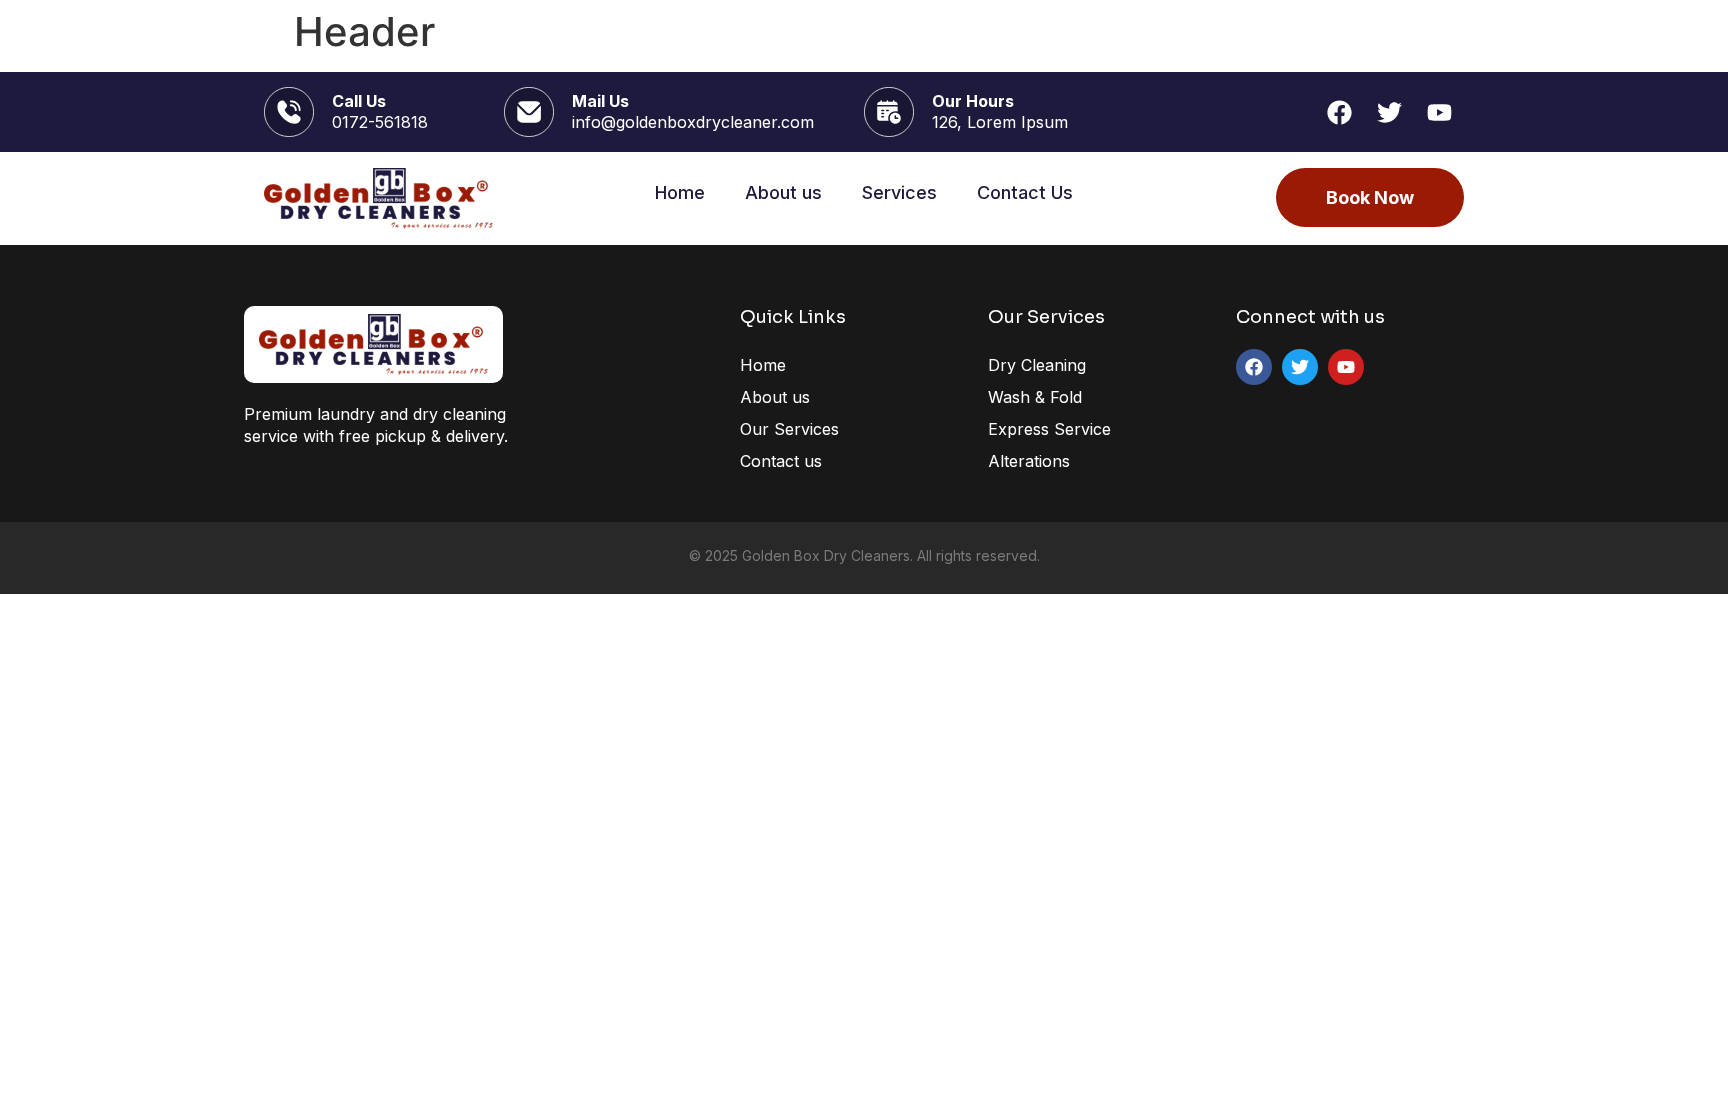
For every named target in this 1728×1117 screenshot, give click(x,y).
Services (899, 192)
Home (680, 192)
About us (783, 192)
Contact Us (1025, 192)
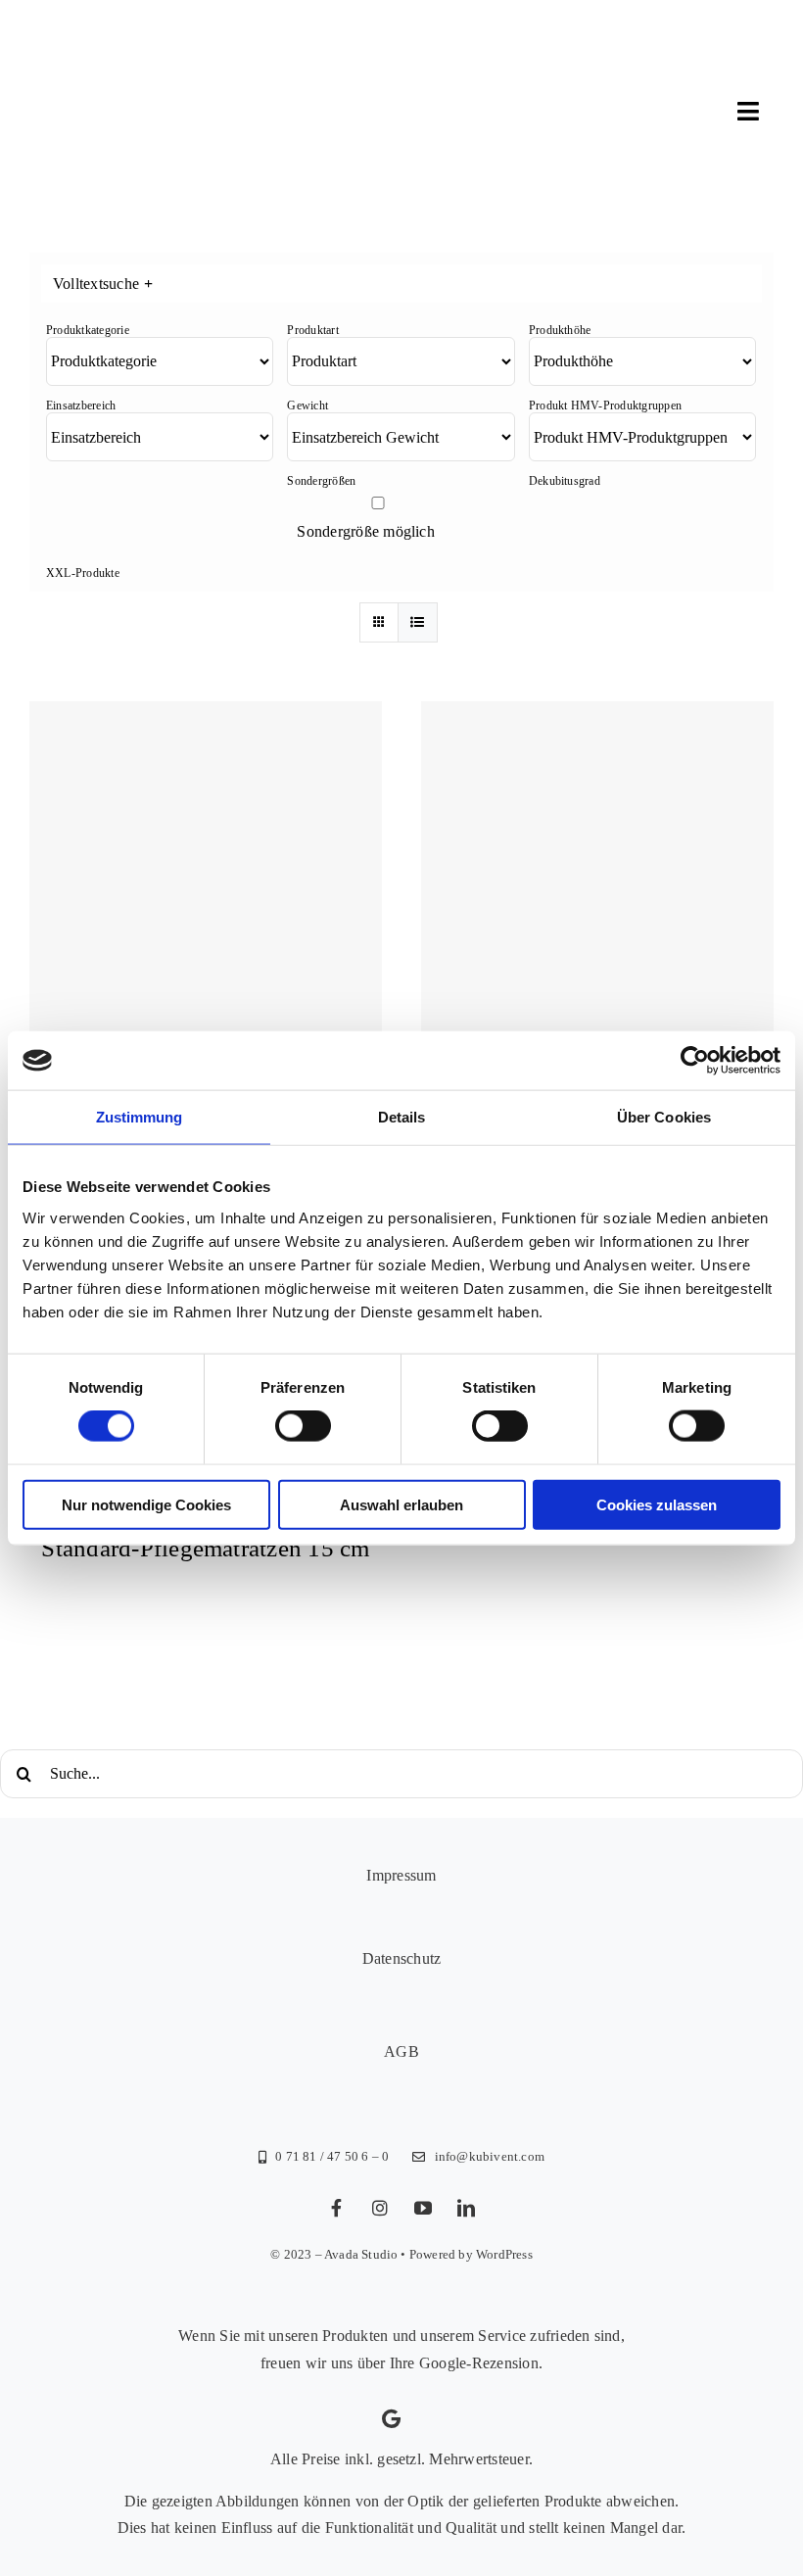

WHAT NEEDS TO BE DONE: Where a record holds a picture, leave the picture out and restate the rest word for word.

RESULT FOR THIS EXERCISE:
For every named target in this 1728×1117 screenshot, give click(x,y).
Services (899, 192)
Home (680, 192)
About us (783, 192)
Contact Us (1025, 192)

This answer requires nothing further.